Source data
——————————

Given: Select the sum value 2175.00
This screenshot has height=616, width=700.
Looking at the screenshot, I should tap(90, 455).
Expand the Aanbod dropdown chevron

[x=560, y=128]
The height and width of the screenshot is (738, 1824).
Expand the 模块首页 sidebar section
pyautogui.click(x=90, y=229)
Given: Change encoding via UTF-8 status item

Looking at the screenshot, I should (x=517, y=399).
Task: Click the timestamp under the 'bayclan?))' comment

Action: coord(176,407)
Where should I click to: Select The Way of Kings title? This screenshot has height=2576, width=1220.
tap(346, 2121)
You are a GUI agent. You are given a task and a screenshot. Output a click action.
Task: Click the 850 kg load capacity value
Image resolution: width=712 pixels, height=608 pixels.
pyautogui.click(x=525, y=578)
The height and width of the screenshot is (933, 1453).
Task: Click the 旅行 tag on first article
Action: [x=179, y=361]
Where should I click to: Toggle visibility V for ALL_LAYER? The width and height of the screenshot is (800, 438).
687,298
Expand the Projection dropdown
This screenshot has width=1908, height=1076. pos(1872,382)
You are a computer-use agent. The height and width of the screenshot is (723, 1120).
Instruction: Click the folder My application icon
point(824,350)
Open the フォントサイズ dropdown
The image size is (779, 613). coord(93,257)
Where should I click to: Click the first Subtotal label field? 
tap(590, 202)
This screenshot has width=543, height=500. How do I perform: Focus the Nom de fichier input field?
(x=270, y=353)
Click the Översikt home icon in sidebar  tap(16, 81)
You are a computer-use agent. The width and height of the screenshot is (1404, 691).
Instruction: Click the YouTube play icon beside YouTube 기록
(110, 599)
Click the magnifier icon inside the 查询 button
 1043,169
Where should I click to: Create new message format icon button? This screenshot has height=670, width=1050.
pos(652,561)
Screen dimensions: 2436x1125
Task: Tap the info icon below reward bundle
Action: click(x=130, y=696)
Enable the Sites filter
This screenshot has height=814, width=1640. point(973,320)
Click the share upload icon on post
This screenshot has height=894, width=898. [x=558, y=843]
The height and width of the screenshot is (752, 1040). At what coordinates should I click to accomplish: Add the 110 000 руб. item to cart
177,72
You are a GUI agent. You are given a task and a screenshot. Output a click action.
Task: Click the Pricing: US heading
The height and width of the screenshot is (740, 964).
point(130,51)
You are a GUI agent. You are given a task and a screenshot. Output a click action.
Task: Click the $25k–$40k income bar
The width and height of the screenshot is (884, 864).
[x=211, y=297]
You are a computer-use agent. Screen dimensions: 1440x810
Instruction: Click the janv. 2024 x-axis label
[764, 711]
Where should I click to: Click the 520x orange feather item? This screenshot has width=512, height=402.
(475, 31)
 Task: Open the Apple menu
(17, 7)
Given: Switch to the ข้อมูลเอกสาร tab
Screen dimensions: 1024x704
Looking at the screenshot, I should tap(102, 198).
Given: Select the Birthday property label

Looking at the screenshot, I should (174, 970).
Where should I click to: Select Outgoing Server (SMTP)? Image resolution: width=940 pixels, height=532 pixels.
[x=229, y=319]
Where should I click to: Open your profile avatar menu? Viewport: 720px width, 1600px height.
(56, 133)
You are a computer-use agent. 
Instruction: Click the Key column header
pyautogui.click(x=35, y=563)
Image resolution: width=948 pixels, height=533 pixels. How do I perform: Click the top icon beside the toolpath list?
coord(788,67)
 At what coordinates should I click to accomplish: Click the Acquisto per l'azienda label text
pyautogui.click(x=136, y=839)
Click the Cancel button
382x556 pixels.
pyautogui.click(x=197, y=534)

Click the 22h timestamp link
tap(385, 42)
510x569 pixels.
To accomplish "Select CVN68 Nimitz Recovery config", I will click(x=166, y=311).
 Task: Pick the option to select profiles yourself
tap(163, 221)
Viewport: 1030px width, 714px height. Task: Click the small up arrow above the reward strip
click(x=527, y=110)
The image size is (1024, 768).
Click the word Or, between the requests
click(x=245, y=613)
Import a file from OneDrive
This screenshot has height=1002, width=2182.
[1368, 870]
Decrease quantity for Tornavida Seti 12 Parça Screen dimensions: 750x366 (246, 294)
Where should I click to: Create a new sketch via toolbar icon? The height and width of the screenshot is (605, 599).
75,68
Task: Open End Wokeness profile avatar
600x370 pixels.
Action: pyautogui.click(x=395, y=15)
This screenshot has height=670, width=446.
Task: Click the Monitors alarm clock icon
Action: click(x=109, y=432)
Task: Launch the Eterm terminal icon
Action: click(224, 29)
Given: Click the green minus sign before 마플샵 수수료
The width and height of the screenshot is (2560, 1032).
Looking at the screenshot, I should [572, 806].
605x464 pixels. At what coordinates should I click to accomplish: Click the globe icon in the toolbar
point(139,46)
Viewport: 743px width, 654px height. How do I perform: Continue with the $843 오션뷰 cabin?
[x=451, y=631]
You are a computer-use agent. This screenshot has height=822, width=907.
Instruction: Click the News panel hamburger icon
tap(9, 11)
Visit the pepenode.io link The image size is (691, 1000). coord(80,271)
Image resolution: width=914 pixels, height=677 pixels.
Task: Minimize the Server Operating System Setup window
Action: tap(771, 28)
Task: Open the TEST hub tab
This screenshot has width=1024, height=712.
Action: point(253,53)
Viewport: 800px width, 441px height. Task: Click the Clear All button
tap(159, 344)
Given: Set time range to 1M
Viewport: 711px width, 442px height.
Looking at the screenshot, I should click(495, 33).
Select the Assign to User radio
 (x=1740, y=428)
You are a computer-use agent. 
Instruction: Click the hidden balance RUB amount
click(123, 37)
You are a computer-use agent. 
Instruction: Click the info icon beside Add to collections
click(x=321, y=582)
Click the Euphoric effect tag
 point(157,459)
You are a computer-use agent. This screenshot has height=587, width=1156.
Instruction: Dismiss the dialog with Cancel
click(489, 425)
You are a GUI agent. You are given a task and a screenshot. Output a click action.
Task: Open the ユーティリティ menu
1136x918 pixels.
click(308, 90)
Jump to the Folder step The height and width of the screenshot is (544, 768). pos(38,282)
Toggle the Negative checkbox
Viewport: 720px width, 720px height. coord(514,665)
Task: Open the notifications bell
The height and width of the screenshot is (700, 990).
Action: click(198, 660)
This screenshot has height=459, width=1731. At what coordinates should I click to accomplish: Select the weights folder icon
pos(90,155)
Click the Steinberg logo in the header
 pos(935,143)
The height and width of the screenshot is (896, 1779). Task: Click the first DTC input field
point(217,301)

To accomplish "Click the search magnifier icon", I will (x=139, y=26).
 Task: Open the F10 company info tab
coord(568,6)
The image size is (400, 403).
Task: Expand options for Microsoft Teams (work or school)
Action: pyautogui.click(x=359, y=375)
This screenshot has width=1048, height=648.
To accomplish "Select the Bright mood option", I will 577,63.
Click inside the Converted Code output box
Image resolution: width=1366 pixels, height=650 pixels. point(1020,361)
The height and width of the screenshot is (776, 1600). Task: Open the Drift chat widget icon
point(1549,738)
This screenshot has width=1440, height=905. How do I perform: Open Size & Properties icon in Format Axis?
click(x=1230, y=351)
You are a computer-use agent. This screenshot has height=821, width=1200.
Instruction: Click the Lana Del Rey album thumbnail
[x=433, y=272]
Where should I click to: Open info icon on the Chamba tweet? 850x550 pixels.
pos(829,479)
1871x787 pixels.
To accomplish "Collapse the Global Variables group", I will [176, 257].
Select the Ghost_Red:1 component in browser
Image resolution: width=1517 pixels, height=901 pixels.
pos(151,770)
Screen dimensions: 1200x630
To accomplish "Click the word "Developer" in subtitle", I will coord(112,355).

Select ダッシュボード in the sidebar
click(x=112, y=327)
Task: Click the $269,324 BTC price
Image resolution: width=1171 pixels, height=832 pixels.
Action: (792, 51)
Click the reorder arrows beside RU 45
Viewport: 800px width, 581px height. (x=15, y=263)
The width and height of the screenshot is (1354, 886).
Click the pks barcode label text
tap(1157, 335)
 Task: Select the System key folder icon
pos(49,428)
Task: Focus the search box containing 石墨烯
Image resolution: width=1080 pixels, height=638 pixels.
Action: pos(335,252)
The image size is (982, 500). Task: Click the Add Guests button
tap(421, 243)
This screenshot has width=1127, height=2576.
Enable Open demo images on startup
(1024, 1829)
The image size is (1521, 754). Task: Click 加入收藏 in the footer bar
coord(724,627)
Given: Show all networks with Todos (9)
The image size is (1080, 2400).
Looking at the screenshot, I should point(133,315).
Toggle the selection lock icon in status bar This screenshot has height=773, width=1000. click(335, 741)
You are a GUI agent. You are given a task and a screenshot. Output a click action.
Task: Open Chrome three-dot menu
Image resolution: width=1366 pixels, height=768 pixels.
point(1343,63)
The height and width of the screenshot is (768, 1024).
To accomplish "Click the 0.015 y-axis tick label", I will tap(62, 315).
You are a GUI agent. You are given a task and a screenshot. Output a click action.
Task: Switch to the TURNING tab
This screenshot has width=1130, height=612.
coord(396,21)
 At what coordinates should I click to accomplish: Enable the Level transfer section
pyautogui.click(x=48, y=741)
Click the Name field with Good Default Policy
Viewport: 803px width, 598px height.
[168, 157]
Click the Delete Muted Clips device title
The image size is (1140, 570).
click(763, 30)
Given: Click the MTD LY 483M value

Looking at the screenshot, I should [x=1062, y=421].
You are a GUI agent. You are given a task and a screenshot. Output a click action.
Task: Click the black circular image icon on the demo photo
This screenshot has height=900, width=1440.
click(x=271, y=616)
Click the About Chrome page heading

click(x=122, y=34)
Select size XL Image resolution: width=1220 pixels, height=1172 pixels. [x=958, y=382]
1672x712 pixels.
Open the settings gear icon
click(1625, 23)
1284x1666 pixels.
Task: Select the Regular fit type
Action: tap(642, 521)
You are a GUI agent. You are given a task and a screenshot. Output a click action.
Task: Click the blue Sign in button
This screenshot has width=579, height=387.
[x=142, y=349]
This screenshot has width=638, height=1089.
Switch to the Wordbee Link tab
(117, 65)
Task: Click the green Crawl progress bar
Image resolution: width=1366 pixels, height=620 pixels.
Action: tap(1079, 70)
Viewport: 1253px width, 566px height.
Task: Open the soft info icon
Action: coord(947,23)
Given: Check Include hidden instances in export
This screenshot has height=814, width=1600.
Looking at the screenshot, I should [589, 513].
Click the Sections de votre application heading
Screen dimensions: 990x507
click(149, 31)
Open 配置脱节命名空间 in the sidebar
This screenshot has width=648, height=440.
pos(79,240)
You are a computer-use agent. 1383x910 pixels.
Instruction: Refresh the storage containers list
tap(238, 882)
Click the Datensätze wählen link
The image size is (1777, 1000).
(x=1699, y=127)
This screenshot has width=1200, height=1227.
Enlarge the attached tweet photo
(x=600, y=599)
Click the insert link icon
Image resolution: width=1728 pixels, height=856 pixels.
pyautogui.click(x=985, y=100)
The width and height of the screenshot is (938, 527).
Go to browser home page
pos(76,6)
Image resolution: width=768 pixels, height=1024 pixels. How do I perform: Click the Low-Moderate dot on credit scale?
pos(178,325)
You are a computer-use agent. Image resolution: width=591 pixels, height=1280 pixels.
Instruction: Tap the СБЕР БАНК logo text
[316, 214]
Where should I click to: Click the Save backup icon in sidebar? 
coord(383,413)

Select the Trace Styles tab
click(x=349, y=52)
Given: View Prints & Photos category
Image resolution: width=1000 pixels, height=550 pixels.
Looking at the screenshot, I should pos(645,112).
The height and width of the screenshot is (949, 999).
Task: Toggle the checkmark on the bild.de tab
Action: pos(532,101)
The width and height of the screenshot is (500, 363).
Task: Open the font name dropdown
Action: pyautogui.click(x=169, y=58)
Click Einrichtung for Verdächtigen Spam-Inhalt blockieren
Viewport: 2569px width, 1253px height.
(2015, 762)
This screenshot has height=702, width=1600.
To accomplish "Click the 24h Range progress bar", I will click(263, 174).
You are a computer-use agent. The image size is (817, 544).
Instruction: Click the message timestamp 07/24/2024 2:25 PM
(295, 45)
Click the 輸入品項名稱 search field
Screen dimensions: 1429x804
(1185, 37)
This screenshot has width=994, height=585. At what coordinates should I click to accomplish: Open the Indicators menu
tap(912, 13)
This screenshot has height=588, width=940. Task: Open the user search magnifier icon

——————————

> What you need to do
Once the line with "Task: Focus the search box containing 石墨烯" is found in the records above, print exactly that line and every line after it through the line with "Task: Click the green Crawl progress bar".

> Your solution
Task: Focus the search box containing 石墨烯
Image resolution: width=1080 pixels, height=638 pixels.
Action: pos(335,252)
The image size is (982, 500). Task: Click the Add Guests button
tap(421, 243)
This screenshot has width=1127, height=2576.
Enable Open demo images on startup
(1024, 1829)
The image size is (1521, 754). Task: Click 加入收藏 in the footer bar
coord(724,627)
Given: Show all networks with Todos (9)
The image size is (1080, 2400).
Looking at the screenshot, I should point(133,315).
Toggle the selection lock icon in status bar This screenshot has height=773, width=1000. click(335, 741)
You are a GUI agent. You are given a task and a screenshot. Output a click action.
Task: Open Chrome three-dot menu
Image resolution: width=1366 pixels, height=768 pixels.
point(1343,63)
The height and width of the screenshot is (768, 1024).
To accomplish "Click the 0.015 y-axis tick label", I will tap(62, 315).
You are a GUI agent. You are given a task and a screenshot. Output a click action.
Task: Switch to the TURNING tab
This screenshot has width=1130, height=612.
coord(396,21)
 At what coordinates should I click to accomplish: Enable the Level transfer section
pyautogui.click(x=48, y=741)
Click the Name field with Good Default Policy
Viewport: 803px width, 598px height.
[168, 157]
Click the Delete Muted Clips device title
The image size is (1140, 570).
click(763, 30)
Given: Click the MTD LY 483M value

Looking at the screenshot, I should [x=1062, y=421].
You are a GUI agent. You are given a task and a screenshot. Output a click action.
Task: Click the black circular image icon on the demo photo
This screenshot has height=900, width=1440.
click(x=271, y=616)
Click the About Chrome page heading

click(x=122, y=34)
Select size XL Image resolution: width=1220 pixels, height=1172 pixels. [x=958, y=382]
1672x712 pixels.
Open the settings gear icon
click(1625, 23)
1284x1666 pixels.
Task: Select the Regular fit type
Action: tap(642, 521)
You are a GUI agent. You are given a task and a screenshot. Output a click action.
Task: Click the blue Sign in button
This screenshot has width=579, height=387.
[x=142, y=349]
This screenshot has width=638, height=1089.
Switch to the Wordbee Link tab
(117, 65)
Task: Click the green Crawl progress bar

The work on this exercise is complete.